A Witch's Hallowe'en
Elena
signed with exasperation.
The
kids had arrived, as they did every year since they had discovered that she was
a witch. Every year on this day. Samhain.
The second biggest day of importance for her work. How she was supposed to get everything done that
needed to be finished within the next several hours and deal with that
ragged lot was beyond her.
The
list of things she had to do unrolled before her mind. There were herbs that had been drying since
summer to prep into poultices for the McCready’s arthritis, and the small bones
of Mansy to grind in the mortar and pestle to be sprinkled out in the graveyard
that the small mouse had loved best.

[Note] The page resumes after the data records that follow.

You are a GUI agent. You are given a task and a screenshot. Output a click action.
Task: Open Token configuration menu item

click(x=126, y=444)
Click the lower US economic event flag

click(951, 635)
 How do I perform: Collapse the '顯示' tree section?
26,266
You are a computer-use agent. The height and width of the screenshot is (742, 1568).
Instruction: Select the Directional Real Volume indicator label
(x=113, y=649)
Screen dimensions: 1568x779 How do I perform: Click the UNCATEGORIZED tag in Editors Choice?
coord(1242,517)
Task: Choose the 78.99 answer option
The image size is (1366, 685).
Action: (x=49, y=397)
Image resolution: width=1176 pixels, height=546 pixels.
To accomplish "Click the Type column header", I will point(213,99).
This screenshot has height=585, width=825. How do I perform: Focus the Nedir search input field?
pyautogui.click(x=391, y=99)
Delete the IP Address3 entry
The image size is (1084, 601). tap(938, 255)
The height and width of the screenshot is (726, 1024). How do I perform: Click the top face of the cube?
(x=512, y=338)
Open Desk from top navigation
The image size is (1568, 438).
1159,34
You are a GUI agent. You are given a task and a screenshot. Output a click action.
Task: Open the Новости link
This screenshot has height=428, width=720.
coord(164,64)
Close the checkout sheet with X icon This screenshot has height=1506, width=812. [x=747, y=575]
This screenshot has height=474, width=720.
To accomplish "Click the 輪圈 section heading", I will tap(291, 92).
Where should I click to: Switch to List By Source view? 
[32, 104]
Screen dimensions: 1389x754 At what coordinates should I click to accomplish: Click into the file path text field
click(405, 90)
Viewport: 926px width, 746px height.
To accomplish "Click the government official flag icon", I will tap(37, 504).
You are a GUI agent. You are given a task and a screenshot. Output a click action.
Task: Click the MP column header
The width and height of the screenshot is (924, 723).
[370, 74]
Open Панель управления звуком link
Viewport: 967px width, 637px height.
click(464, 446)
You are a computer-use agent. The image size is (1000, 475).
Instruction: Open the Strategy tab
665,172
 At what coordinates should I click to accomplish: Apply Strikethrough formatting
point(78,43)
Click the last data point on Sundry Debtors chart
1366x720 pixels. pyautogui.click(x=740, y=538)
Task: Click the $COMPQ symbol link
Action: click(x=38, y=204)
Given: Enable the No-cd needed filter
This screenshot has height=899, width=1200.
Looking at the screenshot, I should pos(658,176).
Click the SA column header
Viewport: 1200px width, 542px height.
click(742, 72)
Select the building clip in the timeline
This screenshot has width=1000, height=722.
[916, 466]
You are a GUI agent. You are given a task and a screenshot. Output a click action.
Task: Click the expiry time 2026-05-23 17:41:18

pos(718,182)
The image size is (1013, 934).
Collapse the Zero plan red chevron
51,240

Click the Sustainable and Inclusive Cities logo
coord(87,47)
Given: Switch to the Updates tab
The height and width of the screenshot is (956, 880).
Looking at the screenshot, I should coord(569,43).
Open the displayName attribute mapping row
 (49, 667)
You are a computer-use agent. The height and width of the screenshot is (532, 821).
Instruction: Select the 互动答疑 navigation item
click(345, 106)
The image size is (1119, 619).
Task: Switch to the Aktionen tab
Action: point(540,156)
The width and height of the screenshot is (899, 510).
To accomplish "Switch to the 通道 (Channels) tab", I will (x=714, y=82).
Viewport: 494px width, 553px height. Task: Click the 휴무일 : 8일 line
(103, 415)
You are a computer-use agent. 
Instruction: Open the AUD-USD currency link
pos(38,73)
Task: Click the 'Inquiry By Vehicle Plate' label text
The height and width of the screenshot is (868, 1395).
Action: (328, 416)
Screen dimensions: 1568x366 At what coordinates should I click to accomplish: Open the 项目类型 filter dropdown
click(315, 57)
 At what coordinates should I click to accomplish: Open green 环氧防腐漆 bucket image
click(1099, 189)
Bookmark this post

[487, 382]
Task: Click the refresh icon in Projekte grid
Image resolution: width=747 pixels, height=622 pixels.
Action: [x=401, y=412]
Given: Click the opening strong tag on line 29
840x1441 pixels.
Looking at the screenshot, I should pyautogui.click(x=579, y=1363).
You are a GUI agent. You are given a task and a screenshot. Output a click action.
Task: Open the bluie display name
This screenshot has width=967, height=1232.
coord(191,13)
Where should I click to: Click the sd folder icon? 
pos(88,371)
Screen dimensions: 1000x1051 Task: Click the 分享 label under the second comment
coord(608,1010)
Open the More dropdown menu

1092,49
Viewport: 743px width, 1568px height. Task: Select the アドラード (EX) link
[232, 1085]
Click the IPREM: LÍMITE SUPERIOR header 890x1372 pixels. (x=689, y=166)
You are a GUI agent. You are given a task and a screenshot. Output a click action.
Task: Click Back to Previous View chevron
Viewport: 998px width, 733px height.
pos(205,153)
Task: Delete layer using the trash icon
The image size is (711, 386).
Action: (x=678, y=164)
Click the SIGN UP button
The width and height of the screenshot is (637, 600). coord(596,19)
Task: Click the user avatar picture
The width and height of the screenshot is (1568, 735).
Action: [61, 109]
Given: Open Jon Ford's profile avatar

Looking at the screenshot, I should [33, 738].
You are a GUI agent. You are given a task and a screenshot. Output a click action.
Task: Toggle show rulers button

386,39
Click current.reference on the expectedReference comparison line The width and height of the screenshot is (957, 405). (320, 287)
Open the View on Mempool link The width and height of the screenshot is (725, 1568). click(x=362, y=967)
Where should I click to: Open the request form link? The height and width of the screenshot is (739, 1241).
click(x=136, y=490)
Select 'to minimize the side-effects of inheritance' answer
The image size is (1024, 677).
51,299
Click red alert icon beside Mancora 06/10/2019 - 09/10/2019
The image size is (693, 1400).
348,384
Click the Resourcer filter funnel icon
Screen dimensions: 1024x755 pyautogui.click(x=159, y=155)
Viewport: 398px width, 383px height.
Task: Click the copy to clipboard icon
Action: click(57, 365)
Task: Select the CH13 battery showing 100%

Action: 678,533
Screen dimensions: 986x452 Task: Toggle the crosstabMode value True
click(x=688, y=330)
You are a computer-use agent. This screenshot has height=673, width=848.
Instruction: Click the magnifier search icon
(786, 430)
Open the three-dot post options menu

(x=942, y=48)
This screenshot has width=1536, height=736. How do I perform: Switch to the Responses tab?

There
were the black cats to feed and house when they were evicted from their homes,
as they were on this night every year. The
midnight lotus would not water itself at eleven fifty-five that evening. And on top of all of this, there were the
tonics to have prepared by midnight so that they could soak up the perfect
quantity of less light and more dark that fell on the following day.
She
glanced out the window at the wheelbarrow full of pumpkins pushed by one of the
larger kids. Then she looked again, her eyes
narrowing. It seemed the kids were
larger this year—as were the pumpkins. She
was not prepared to contend with that.
She
sighed again, knowing the damage her cottage was about to take.
Well,
she was a witch—these kinds of things were bound to happen. Especially on All Hallow’s Eve.
There
was nothing she could do about it.
The
doorbell rang.
Elena
opened the door, smiled, and waved the kids through to the back room, their pumpkins
bouncing as they rolled over the floor.
She did, after all, carve the best Jack-o’- lanterns.